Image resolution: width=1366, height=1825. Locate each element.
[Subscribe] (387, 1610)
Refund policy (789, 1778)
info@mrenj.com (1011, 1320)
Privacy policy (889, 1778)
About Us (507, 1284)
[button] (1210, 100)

EXERCISE DESCRIPTION
What should appear is an exact copy of the lines from the one with "Refund policy (789, 1778)" through the end of the entries above, ends included, and no other text.

TASK SOLUTION
Refund policy (789, 1778)
info@mrenj.com (1011, 1320)
Privacy policy (889, 1778)
About Us (507, 1284)
[button] (1210, 100)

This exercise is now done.